§ TEXT TO READ:

— start —

# ASUS Strix GTX 970 OC 4 GB



## W1zzard (Sep 18, 2014)

ASUS just released their GeForce Strix GTX 970 OC, an overclocked version of the GTX 970 with its own custom-PCB. What is special about the STRIX technology is that it will shut off the fans completely during idle, media playback, and light gaming, resulting in a completely noiseless experience.

*Show full review*


----------



## newtekie1 (Sep 19, 2014)

This is my next card!  Time to put my GTX670s up for sale...  $330...thats just insane pricing for this performance.


----------



## Anth0789 (Sep 19, 2014)

newtekie1 said:


> This is my next card!  Time to put my GTX670s up for sale...  $330...thats just insane pricing for this performance.



Couldn't agree more!


----------



## entropy13 (Sep 19, 2014)

970 is the beast...shame I don't have the money lol


----------



## AndreiD (Sep 19, 2014)

So... the GTX 970 is much cheaper, faster and power efficient than the 290X? ... AMD is kill.


----------



## GhostRyder (Sep 19, 2014)

This card is the king of price to performance!!!  I mean a couple of these in a 4k gaming machine for ~$650 would be beast!


----------



## The Von Matrices (Sep 19, 2014)

This is just insane value for the price.  This GTX 970 launch is game-changing, the same level as the legendary 8800 GT.

I feel bad for the people who bought R9 290X's last week at $450 thinking they were a good deal.  Looks like we're going to start seeing ~$300 R9 290X's


----------



## suraswami (Sep 19, 2014)

Very low power consumption, Impressive!!  Take my money.  Next one is the 970, ditching AMD.


----------



## Tonduluboy (Sep 19, 2014)

i hope in my country this card does not go beyond $400 mark, coz i been preparing to buy this card... waiting for MSI and Shappire reviews now...


----------



## punani (Sep 19, 2014)

Holyy .. this exceeded my expectations. Shame there are few games to challange this card @ 1080p so i dont see the need to upgrade just yet. And if aiming at 4K gaming with max eye-candy it seems to be barely hanging on, so with this in mind i will hold on to my $ a while longer.


----------



## The Von Matrices (Sep 19, 2014)

If I'm not mistaken, this is the first GPU to ever get a 9.9 rating on TPU.


----------



## punani (Sep 19, 2014)

The Von Matrices said:


> If I'm not mistaken, this is the first GPU to ever get a 9.9 rating on TPU.


exact 9.9 perhaps, but then there was this one (link)


----------



## Maban (Sep 19, 2014)

The Von Matrices said:


> If I'm not mistaken, this is the first GPU to ever get a 9.9 rating on TPU.


http://www.techpowerup.com/reviews/MSI/GTX_780_Ti_Gaming/29.html


----------



## Fluffmeister (Sep 19, 2014)

Nvidia didn't use a torpedo W1zz, they used a nuke!

Amazing cards!


----------



## Frick (Sep 19, 2014)

I'm not even remotely interested in gaming cards, but even I am flabbergasted by this.


----------



## erixx (Sep 19, 2014)

The price converted to euros and adding VAT (21% in my case) gives 317 EURO
Nowhere are they selling this card near that price. AllI see is 360 Euro.
Other brands, custom designs, are about 325 Euro.

— end —

§ SOURCE MATERIAL:
— start —

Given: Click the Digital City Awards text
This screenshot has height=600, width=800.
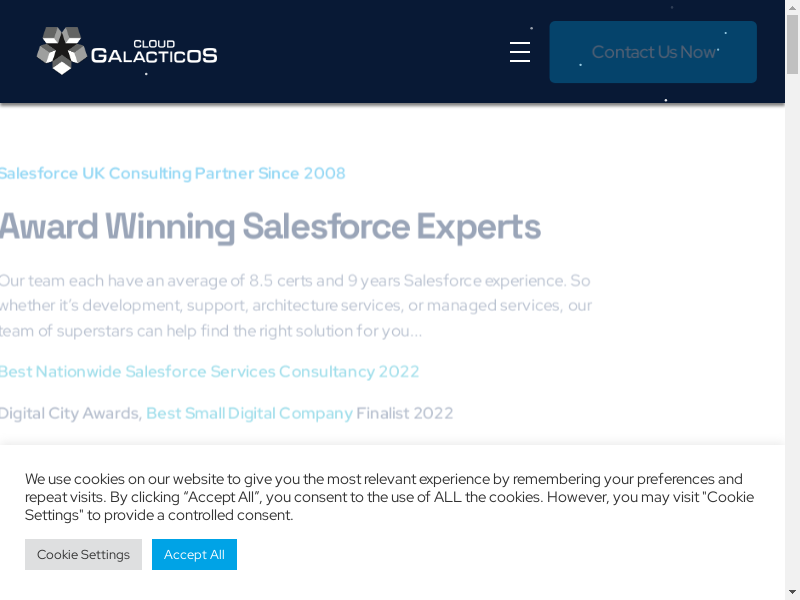Looking at the screenshot, I should (70, 413).
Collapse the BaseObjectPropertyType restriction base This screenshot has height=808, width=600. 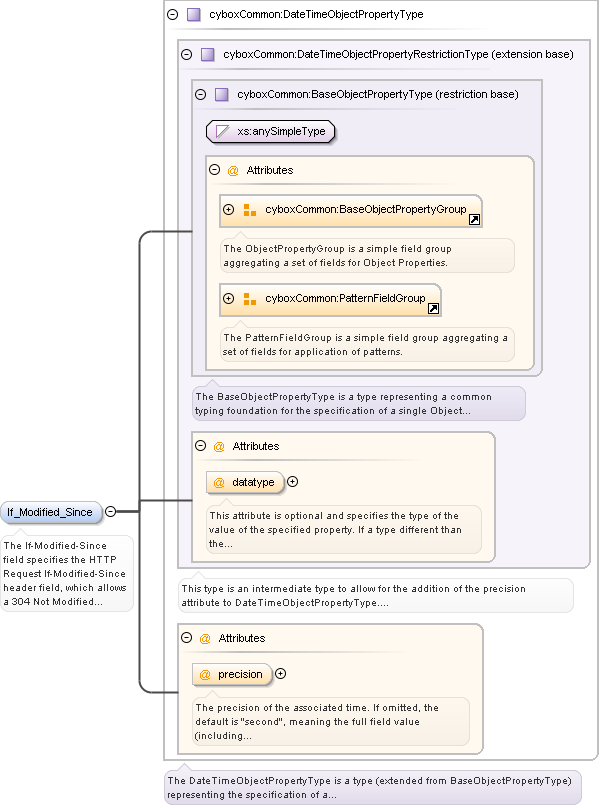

— end —

§ PROBLEM SET:
(1) Write out the portion of the ASUS Strix GTX 970 thread starting with "# ASUS Strix" and going on through "completely noiseless experience.".
(2) Continue the ASUS Strix GTX 970 thread from the point at which it stops.
The material shown above is independent of the ASUS Strix GTX 970 thread.

§ ANSWERS IN ORDER:
(1)
# ASUS Strix GTX 970 OC 4 GB



## W1zzard (Sep 18, 2014)

ASUS just released their GeForce Strix GTX 970 OC, an overclocked version of the GTX 970 with its own custom-PCB. What is special about the STRIX technology is that it will shut off the fans completely during idle, media playback, and light gaming, resulting in a completely noiseless experience.

(2)
A cheapo Palit 970 standard design is for 309 Euro! (computerbase.de search)


----------



## ISI300 (Sep 19, 2014)

Wow. W1zzard, I'm guessing you haven't given a lot of 9.9s for many of product releases. Maxwell sure looks awesome.


----------



## hardcore_gamer (Sep 19, 2014)

Why isn't this a 10? 
I'm getting two of these. Can somebody suggest an inexpensive 4K monitor ?


----------



## buildzoid (Sep 19, 2014)

hardcore_gamer said:


> Why isn't this a 10?
> I'm getting two of these. Can somebody suggest an inexpensive 4K monitor ?


AOC ASUS and Samsung make them for 500-650$ but they are TN panel


----------



## kajson (Sep 19, 2014)

I'm a bit worried for AMD, the gap performance/ power consumption was already quite big, now NVIDIA ads 1/3rd performance vs 770 at lower power and about the same price. And the 770 was already considered the best buy. Anyone slightly interested in power consumption/heat won't even consider AMD in the near future, not unless they kill their profit margins or even sell at a loss.

I can't really believe the 330/350 dollar pricepoint because that puts pressure on a lot of nvidia's former lineup as well. I've yet to spot the price drop on 770's over here in the Netherlands at least.

-----------

So I just checked Dutch pricing and and Newegg...  the 780 Asus custom 3gb cost 440 until yesterday and just dropped to 405 euro.. And is still offered by 36 companies. The 970 which offers similar if not better performance is offered at 330$ costum asus 350$. thats 257 euro-  270 euro... 

Conclusion for me is, Nvidia is trying to put AMD out of business, why else would they undermine the 780 by such huge margins, surely the retailers that have 780 still stacked in warehouses are screaming murder.


----------



## W1zzard (Sep 19, 2014)

hardcore_gamer said:


> Why isn't this a 10?



Similar power consumption as GTX 980 reference
Only small performance gains from overclock out of the box
Memory not overclocked


----------



## entropy13 (Sep 19, 2014)

W1zzard said:


> Similar power consumption as GTX 980 reference
> Only small performance gains from overclock out of the box
> Memory not overclocked




So you'll just have to wait for a bigger, badder, OC'd 970 that has also more efficiency to give a 10?


----------



## W1zzard (Sep 19, 2014)

entropy13 said:


> So you'll just have to wait for a bigger, badder, OC'd 970 that has also more efficiency to give a 10?


exactly, and this is not something impossible.


----------



## Tonduluboy (Sep 19, 2014)

damn just saw MSI gtx970 gaming selling at $463 in my country, Asus strix should be more higher since Asus in my country always expensive than other brands... Bad luck for me


----------



## Dawora (Sep 19, 2014)

Tonduluboy said:


> damn just saw MSI gtx970 gaming selling at $463 in my country, Asus strix should be more higher since Asus in my country always expensive than other brands... Bad luck for me



Asus Gtx970 Strix cost here 389e
not bad thou.. have to buy it.. cheaper and faster than gtx780


----------



## ne6togadno (Sep 19, 2014)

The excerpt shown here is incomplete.